Begitulah cara Jeanne de Dampierre menjadi terkenal, yang mengambil bagian aktif dalam perjuangan ayahnya, Comte de Montfort, untuk mendapatkan warisan Breton. Dikepung oleh Prancis di kota Ennebon, dia berhasil mengatur penduduk untuk bertahan melawan musuh. Setelah membangun pertahanan, Nyonya Dampierre menyelinap keluar dari gerbang kota di depan detasemen 300 penunggang kuda dan membawa bantuan, setelah itu mereka berhasil mengangkat pengepungan dan merebut kembali pemukiman. The Chronicler mengatakan bahwa selama pengepungan, dia "menunjukkan keajaiban keberanian dan keterampilan yang dapat memberikan penghargaan kepada jenderal yang paling berpengalaman."

Pahlawan wanita lain di akhir Abad Pertengahan, Singa betina Romagna Caterina Sforza yang terkenal, dikenal karena keberaniannya. Ketika pasukan Borgia, yang bersaing untuk mendapatkan pengaruh dengan keluarga Sforza, mengepung kastil Forlì, yang menjadi miliknya, Catherine menggunakan cara licik. Setelah memberikan anak-anak sebagai sandera, wanita itu masuk ke dalam benteng, seolah-olah setuju untuk menyerah. Tetapi begitu gerbang kastil ditutup di belakang wanita yang gigih, dia mengumumkan bahwa tidak akan ada penyerahan, tidak peduli apa yang dijanjikan para pengepung. Ketika anak-anak Katerina dibawa ke bawah tembok untuk membujuknya agar patuh, dia muncul di antara tembok tembok dengan roknya terangkat dan berkata bahwa dia memiliki lebih banyak, terima kasih Tuhan, daripada untuk mendapatkan keturunan baru, dan dengan musuh yang sudah lahir, mereka dapat melakukan apapun yang mereka inginkan. Konfrontasi antara Singa betina dan Banteng (dijuluki Cesare Borgia) bagaimanapun juga berakhir dengan kemenangan telak untuk yang terakhir: menangkap Forli, dia memperkosa Catherine,dan kemudian memberi tahu para tahanan dari garnisunnya bahwa dia berjuang untuk benteng jauh lebih berani daripada demi kehormatannya. Namun, keberanian Sforza yang kalah rupanya membuatnya dihormati, karena hanya setahun dipenjara, Katerina dibebaskan dan menjalani kehidupan yang damai dan sejahtera.

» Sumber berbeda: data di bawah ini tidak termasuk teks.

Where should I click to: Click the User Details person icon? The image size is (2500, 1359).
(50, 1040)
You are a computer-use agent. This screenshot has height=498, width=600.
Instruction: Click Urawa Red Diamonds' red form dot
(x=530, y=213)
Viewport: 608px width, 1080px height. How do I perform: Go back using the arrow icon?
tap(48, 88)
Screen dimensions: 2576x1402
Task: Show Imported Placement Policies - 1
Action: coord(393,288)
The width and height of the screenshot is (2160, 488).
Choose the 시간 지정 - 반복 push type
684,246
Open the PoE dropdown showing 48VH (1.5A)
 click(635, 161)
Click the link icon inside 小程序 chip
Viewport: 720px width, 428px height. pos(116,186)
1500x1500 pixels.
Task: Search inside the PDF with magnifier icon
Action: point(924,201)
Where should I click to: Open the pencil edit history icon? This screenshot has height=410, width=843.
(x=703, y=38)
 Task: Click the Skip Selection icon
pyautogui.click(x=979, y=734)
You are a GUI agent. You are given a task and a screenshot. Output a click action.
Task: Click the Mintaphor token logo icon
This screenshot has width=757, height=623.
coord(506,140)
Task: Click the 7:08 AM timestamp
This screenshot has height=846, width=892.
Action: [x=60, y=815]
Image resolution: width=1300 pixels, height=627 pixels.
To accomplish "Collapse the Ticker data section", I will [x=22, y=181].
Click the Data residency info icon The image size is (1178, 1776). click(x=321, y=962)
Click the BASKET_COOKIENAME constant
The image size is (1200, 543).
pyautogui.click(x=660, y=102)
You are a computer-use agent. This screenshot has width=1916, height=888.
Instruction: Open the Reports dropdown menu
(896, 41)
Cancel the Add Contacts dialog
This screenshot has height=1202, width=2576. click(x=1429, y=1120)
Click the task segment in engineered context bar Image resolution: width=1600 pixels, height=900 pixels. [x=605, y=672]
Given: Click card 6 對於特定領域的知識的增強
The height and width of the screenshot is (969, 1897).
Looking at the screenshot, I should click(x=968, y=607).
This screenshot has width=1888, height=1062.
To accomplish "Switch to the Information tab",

Tidak peduli betapa sedikit penyebutan tentang wanita suka berperang yang bertahan di halaman-halaman kronik abad pertengahan, tetapi cerita tentang keberanian dan keberanian mereka, terkadang lebih unggul dari pria, bertahan hingga hari ini dan masih dapat mengajar banyak hal kepada mereka yang menganggap wanita sebagai jenis kelamin yang lebih lemah.